The cells that you need to make hairs are not present on your tongue. It does have hairs of sort – they are called microvilli, and are needed to sense things, help create a food bolus and prevent you from swallowing your own tongue
This is difficult to answer without falling into a particular problem with “design” arguments … oh well, let’s fall right in 🙂
If tongues were hairy, it could be very difficult to clear our mouths of food, as it would get matted in the hair. Keeping the mouth slick is the job of saliva, but it is greatly helped by having the insides of our mouth smooth. Why do we want to clear our mouths quickly? – because we need the nutrition inside us; we don’t have time to hang about eating when there’s work to be done, or when some beast bigger than us is out to steal our meal. Any hairy-tongued mutant would have spent too long eating, missed out growing big and strong (when in competition with his less-hairy brothers and sisters), and hence have been less successful at mating. Perhaps she enjoyed her food more – a transient consolation, but an evolutionary dead end.
So, how is it that hairs don’t grow on tongues (i.e. how does the body build itself so hairs don’t grow there)? Hairs form from hair follicles. Hair follicles are made up of special cells that will only form in certain tissues.

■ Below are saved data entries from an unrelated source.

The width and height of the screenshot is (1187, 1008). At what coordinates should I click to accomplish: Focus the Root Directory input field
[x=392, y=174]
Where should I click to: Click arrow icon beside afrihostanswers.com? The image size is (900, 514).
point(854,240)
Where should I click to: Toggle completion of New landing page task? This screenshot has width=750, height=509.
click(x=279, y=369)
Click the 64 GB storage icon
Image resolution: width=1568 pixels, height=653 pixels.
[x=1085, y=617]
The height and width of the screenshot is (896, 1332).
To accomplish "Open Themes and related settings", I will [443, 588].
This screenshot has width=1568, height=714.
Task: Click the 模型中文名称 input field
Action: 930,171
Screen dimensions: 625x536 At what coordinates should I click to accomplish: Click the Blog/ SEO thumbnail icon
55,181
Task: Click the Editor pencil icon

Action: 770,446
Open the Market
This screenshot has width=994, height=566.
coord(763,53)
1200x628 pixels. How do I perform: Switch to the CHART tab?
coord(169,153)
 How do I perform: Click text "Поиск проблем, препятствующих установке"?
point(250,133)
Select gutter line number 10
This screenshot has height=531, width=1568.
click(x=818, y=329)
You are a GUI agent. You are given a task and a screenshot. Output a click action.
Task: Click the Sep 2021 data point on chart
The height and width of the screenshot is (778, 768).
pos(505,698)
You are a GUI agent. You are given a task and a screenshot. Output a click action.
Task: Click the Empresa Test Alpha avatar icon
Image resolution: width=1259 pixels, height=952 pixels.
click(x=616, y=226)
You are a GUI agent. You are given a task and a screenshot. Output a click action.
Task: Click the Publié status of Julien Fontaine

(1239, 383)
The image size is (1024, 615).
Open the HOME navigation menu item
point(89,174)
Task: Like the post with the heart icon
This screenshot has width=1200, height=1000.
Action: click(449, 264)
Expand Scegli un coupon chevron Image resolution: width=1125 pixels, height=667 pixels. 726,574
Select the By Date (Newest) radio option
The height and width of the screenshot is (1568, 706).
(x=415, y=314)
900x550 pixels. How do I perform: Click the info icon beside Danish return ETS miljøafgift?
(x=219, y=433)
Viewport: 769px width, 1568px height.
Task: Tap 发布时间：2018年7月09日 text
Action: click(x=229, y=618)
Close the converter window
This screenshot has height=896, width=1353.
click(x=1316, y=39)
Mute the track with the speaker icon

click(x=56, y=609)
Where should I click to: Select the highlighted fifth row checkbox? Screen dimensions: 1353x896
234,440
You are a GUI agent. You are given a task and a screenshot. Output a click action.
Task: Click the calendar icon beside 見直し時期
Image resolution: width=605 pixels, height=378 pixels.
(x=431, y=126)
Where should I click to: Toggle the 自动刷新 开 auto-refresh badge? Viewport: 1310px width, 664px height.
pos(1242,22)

So, somewhere within our genetic code (we don’t know where) there is no instruction that reads, “if you find yourself growing in a tongue, consider turning into a hair follicle” … or something like that!
By the way, I have been thinking that having hairs inside out mouths might have one use – to get a better measure of the viscosity or stickiness of foods – I guess that we can do well enough without them!